- **PETIKAN**
____

2.4 Bentuk-bentuk atau Pembagian Ayat-ayat Mutasyabih

Ayat-ayat yang jelas dan terang maknanya, tidak kita bahas terlalu jauh, karena bila kita membacanya kita langsung dapat memahami kandungan isisnya. Akan tetapi, yang perlu kita bahas lebih jauh lagi adalah ayat-ayat mutasyabihat agar kita dapat mengetahui persoalannya.[17]

Ayat-ayat Mutasyabih memiliki tiga bentuk atau jenis[18], yaitu:

1) Mutasyabih dari segi lafal (kesamaran pada lafal)

Artinya, terdapat lafal tertentu dalam suatu ayat yang tidak pasti maknanya. Lafal ini ada dua macam kategori:

a. Kesamaran pada lafal tunggal (Mufard).

Adalah lafal-lafal mufrad yang artinya tidak jelas baik karena lafalnya Gharib (asing) maupun karena bermakna Musytarak (ganda). Contohnya:

ð Gharib ( QS.Abasa: 31 dan 32)

ð Musytarak (QS. As-Shaffat: 93)

b. Kesamaran pada lafal majemuk (Murakkab)

Bisa dikarenakan ringkasnya terlalu luas (Qs. An-Nisa:3)

“Dan jika kamu takut tidak akan dapat berlaku adil terhadap (hak-hak) perempuan yang yatim (bilamana kamu mengawininya), Maka kawinilah wanita-wanita (lain) yang kamu senangi : dua, tiga atau empat. Kemudian jika kamu takut tidak akan dapat berlaku adil, Maka (kawinilah) seorang saja, atau budak-budak yang kamu miliki. yang demikian itu adalah lebih dekat kepada tidak berbuat aniaya”.

____

- **KUTIPAN SUMBER**
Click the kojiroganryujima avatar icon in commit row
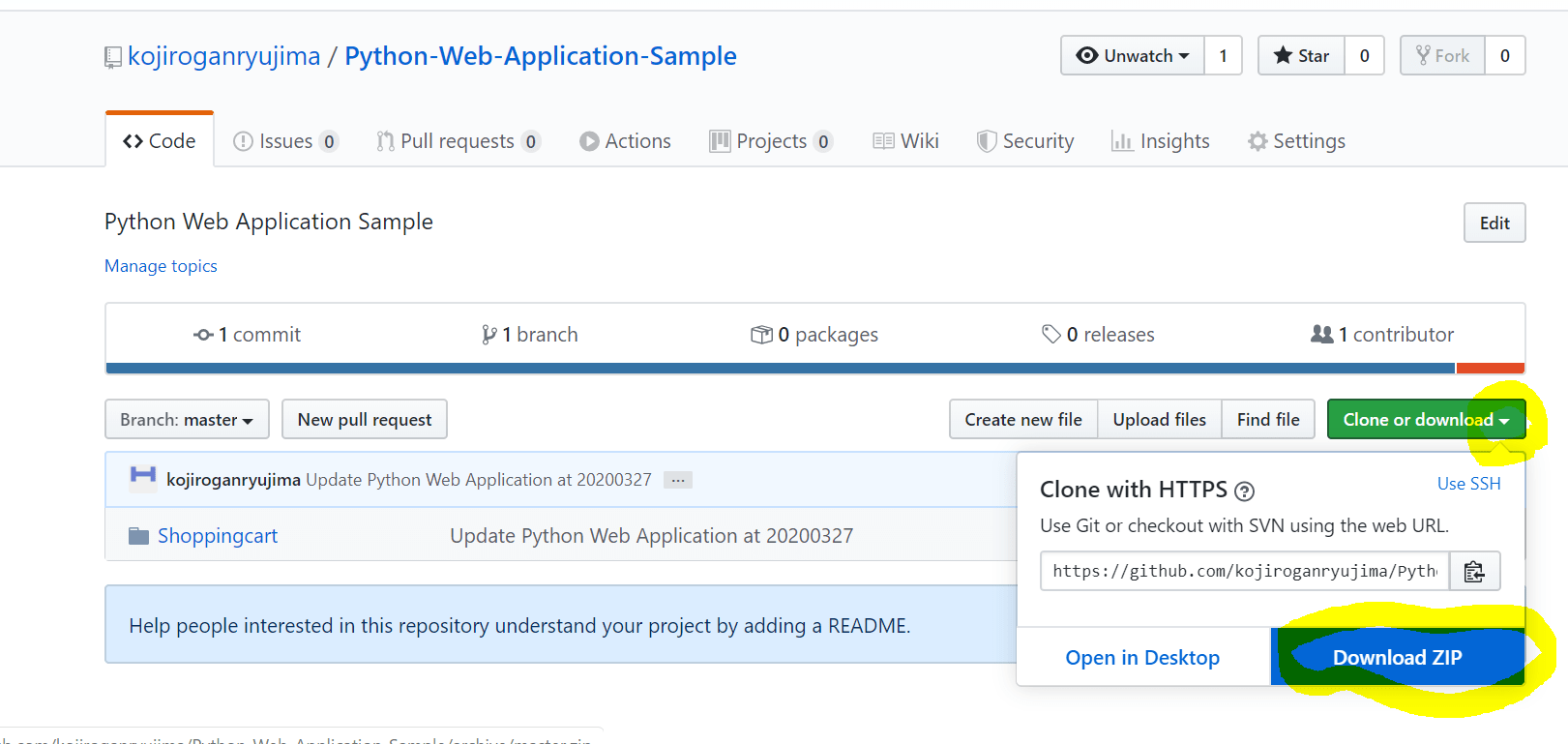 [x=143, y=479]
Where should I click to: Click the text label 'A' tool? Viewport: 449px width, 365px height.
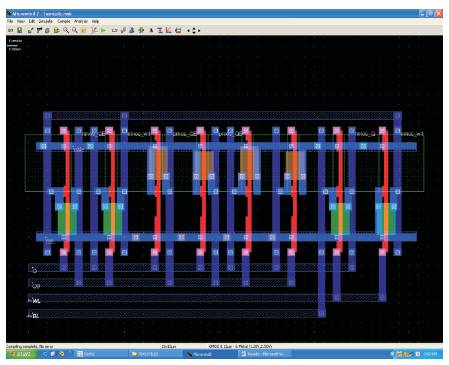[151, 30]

____

- **PETUNJUK PENGERJAAN**
a) Menurut petikan tentang ayat mutasyabih, apa dua sebab arti lafal mufrad menjadi tidak jelas?
b) Teruskan petikan tentang ayat mutasyabih dari titik terakhirnya.

- **JAWABAN**
a) Arti lafal mufrad menjadi tidak jelas karena lafalnya gharib (asing) atau karena bermakna musytarak (ganda).

b)
atau karena susunan kalimatnya kurang tertib (QS. Al-Kahfi:1)[19]


“Segala puji bagi Allah yang Telah menurunkan kepada hamba-Nya Al Kitab (Al-Quran) dan dia tidak mengadakan kebengkokan[871] di dalamnya”.



2) Mutasyabih dari aspek Makna (Kesamaran Pada Makna Ayat)

Tentang pengertian sifat-sifat Allah, tentang masalah hari kiamat, bagaimana dan kapan terjadinya, kenikmatan kubur dan siksanya, nikmat surga dan neraka. Dimana Makna-makna seperti ini tidak dapat digambarkan secara konkret karena kejadiannya belum pernah dialamai oeh siapa pun dan tidak dapat dipahami oleh manusia larena terjangkau pada akal pikiran manusia.

3) Mutasyabih dari segi lafaz dengan makna (kesamaran pada lafaz dan makna ayat)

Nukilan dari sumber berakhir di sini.